# Got some Eaters! With pics



## Rod Hawg (Jan 13, 2011)

Went out today at the pond. Just jigged off of some our brush piles and did fairly well. Got 20 Crappie. 10 Keepers. Half of em were little guys. Also got 5 Bass and a couple Perch. All came on Mister Twisters. Its gonna be a fun fall


http://www.ohiogamefishing.com/photopost/data/500/Crappie_Fishin_004.jpg


----------



## Photog (Jun 18, 2010)

Very nice RH!


----------



## fish on! (Oct 15, 2009)

Nice stringer! Sounds like you had a great day. 

Sent from my DROIDX


----------



## Rod Hawg (Jan 13, 2011)

Oh yeah! It was fun. Really had to work for them keepers. But when I got em. It payed off. Just getting ready to clean em. Curious to see what they are eating. Saw a big school of Shiners today.


----------



## Ruminator (Apr 6, 2004)

Nice mess of black crappies! :B


----------



## Rod Hawg (Jan 13, 2011)

I've had better numbers days. But I got a lot of meat of these guys. Thanks Ruminator. Can't complain on a good day of fishin


----------



## boonecreek (Dec 28, 2006)

nice fish, nice looking boat


----------



## chaunc (Apr 11, 2004)

Very good day Josh. Have you taken a look at the new line of plastics from our site sponsor, microspoons. They have a new tripletail that i'm hammering the crappies with. Check them and the other new stuff out at www.microspoons.com Good stuff at a great price.


----------



## Rod Hawg (Jan 13, 2011)

boonecreek said:


> nice fish, nice looking boat


Thats my little toy boat for the pond. Haha. It floats and thats all I care about. The 21ft. Starcraft wouldn't work so well. Haha. And I checked out Microspoons. Very cool baits. Gonna have to order some sometime. Thanks


----------
+ + +
- **STATED GOAL**
Answer from the fishing thread:
1. How many crappie did Rod Hawg catch, and how many were keepers?
2. What lure did all the fish come on?
3. What brand and length is the boat Rod Hawg says wouldn't work well on the pond?
The material after this point comes from a different source.

- **STORED DATA**
+ + +
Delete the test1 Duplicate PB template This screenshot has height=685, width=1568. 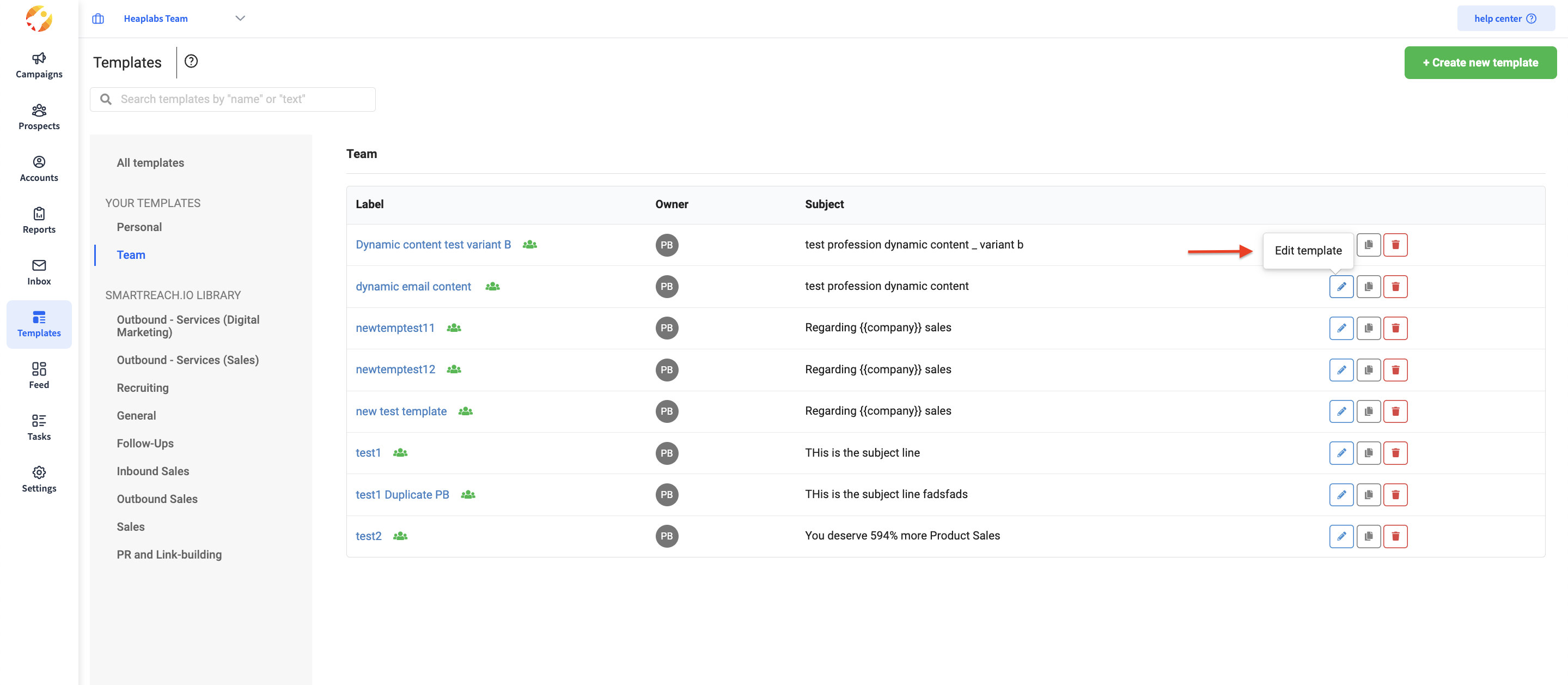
+ + +
- **FINISHED ANSWER**
1. 20 crappie, 10 of them keepers.
2. Mister Twisters.
3. A 21 ft. Starcraft.